»»

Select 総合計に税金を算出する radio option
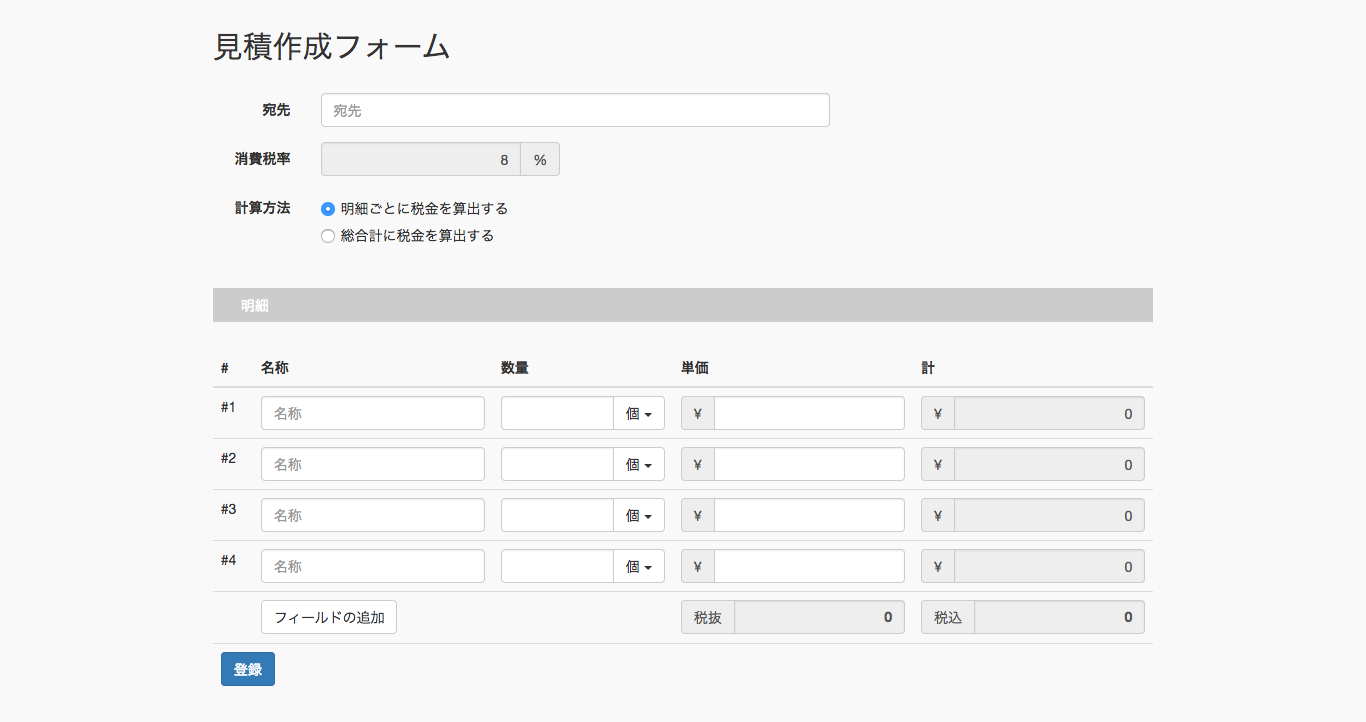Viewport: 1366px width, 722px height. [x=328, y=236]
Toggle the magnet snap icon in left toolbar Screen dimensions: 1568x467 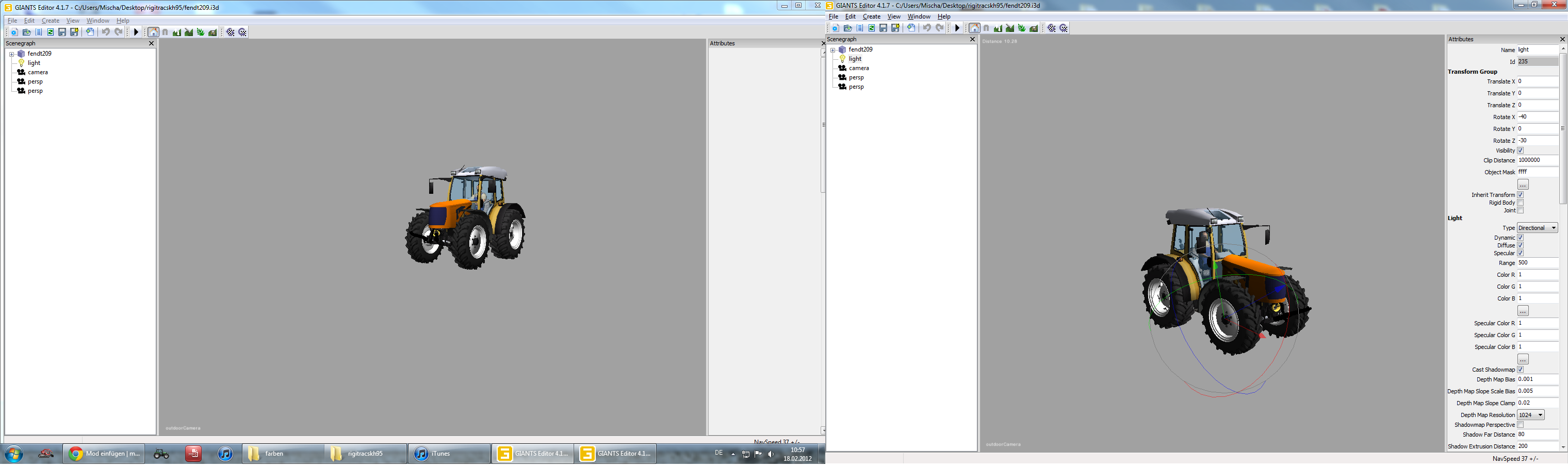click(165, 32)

««
»»

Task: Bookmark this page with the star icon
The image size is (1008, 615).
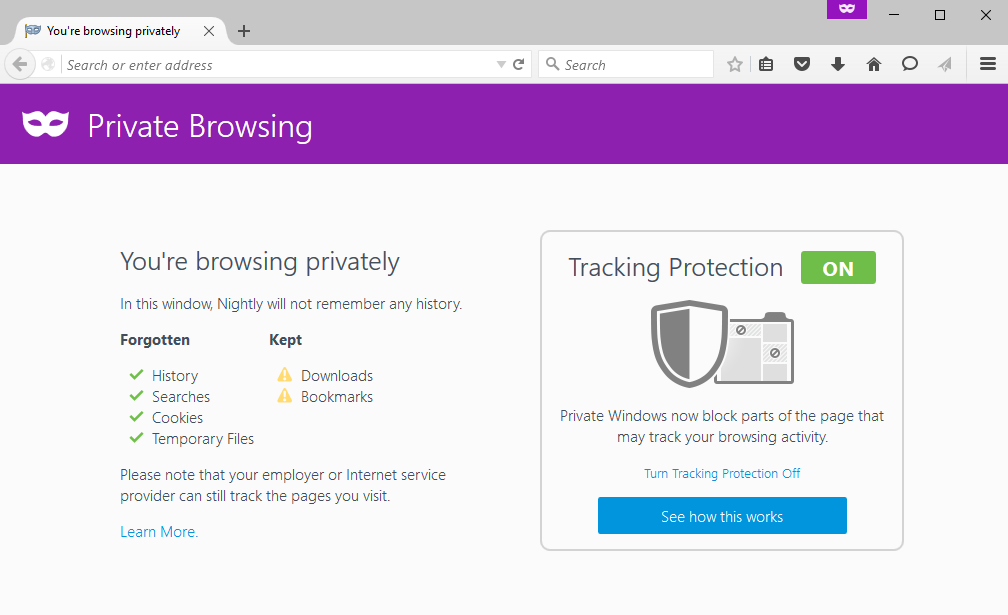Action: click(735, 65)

««

Written instruction: Please rewrite the stretch of rows from the one containing "Task: Bookmark this page with the star icon" through the one containing "Action: click(735, 65)" in full, raising each coordinate in the answers by 57. Leave the pictures out.

Complete answer:
Task: Bookmark this page with the star icon
The image size is (1008, 615).
Action: click(792, 122)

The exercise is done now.